Por eso mismo, Siete ritmos funciona como un síntoma de la cultura contemporánea; algo que no es completamente novedoso, pero que sí la integra a una constelación feminista del cine argentino reciente. Este grupo de films ha recuperado la inclinación por los espacios domésticos, ahora con la intención de repolitizarlos más allá de la superficie plana de las camas matrimoniales y las cocinas resplandecientes. La manera en que Rotondi rebobina sobre archivos familiares, por ejemplo, recuerda ligeramente a Las lindas (2016) de Melisa Liebenthal; un hermético ensayo que tomaba los registros caseros del pasado como un material capaz de revelar críticamente la educación de las mujeres. O cuando Siete ritmos pone a sus protagonistas a responder preguntas sobre el deseo, las confesiones en voz alta hacen un eco documental de los monólogos ficcionales en De nuevo otra vez (2019).
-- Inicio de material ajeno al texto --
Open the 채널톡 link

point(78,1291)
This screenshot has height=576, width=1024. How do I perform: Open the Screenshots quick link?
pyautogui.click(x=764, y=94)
Y su pulso transgeneracional, donde las visiones femeninas son atravesadas por los lentes de la edad, emparenta al film de Rotondi con preocupaciones como las de Tatiana Mazú en Caperucita roja (2019) y Julia Pesce en la poética Nosotras Ellas (2015). 

Siete ritmos funciona como un síntoma de la cultura contemporánea; algo que no es completamente novedoso, pero que sí la integra a una constelación feminista del cine argentino reciente.

Hay algo emotivo en algunos de los pasajes de Siete ritmos, especialmente por el grado de sinceridad que capta ocasionalmente. Parte de su arquitectura, después de todo, está sostenida por el testimonio de las mujeres que se exponen frente a cámara. Pero su mayor trampa es el nivel de abstracción en que suelen caer aquellos relatos: estos parecen desanclados de las experiencias singulares de cada entrevistada, como si la directora se limitara a rozar la superficie sin derribarla para ver más allá de las primeras impresiones. El hecho de que cada una de las protagonistas sea sometida a las mismas preguntas (¿qué es el amor? ¿qué es el deseo?), subraya ese aspecto genérico: las mujeres son filmadas desde un suelo común, pero sin terminar de extraer de ellas las historias (de sus vidas y sus contextos) que le dan cuerpo a las ideas proferidas frente a la cámara.

La secuencia más bella del film encuentra su fortaleza, de hecho, porque ostenta la especificidad de la cual carece el resto de las escenas. Cuando Ceci, una de las hermanas de Rotondi, va a visitar a su tía que vive en la Patagonia, filma un recuerdo conmovedor: la mujer cuenta cómo dejó de percibir los límites de sí misma por haberse entregado ciegamente al amor. Y la escena siguiente, semejante a la calma de un mar sin marea, la observa mostrando las piedras que empezó a recoger en sus caminatas luego de separarse. Hay una intimidad palpable en todo ese registro, alcanzado por la débil luz que se escapa de las lámparas y el montaje casi sin cortes que une cariñosamente a las dos mujeres. Este es, paradójicamente, uno de los pocos momentos en los cuales dejamos de escuchar a las personas hablar del amor y finalmente lo percibimos en la pantalla. 

El lugar de Ceci allí es central: encarna el personaje que guía toda esta lábil narrativa. Es quien se acerca a su familia en busca de respuestas (en cierta manera, transformándose en el doble cinematográfico de Rotondi), y quien convierte todos los testimonios en las armas de supervivencia para su propio viaje personal. Cada tanto, aparecen huellas que sugieren algo de su situación: una pareja que se va de viaje y de la cual se despide incómodamente; un trabajo como fotógrafa que no le da suficiente dinero. Lo que subyace, como un silencio que corre el peligro de volverse imperceptible, es el doble filo de la incertidumbre: una posibilidad de escurrirse más allá de las estructuras que definieron a las generaciones pasadas, así como el dolor de no saber dónde se está parado. 

Allí hay una experiencia (singular) que la película tiende a pasar de largo fugazmente, aunque la tiene frente a sus ojos. Como sucede con los testimonios de las mujeres, Rotondi nos invita a pensar sobre el amor, pero rara vez nos ayuda a escapar de las generalidades. ¿Y no es el cine, por su concreta materialidad, el arte que nos permite tocar el mundo hasta sentir su singularidad?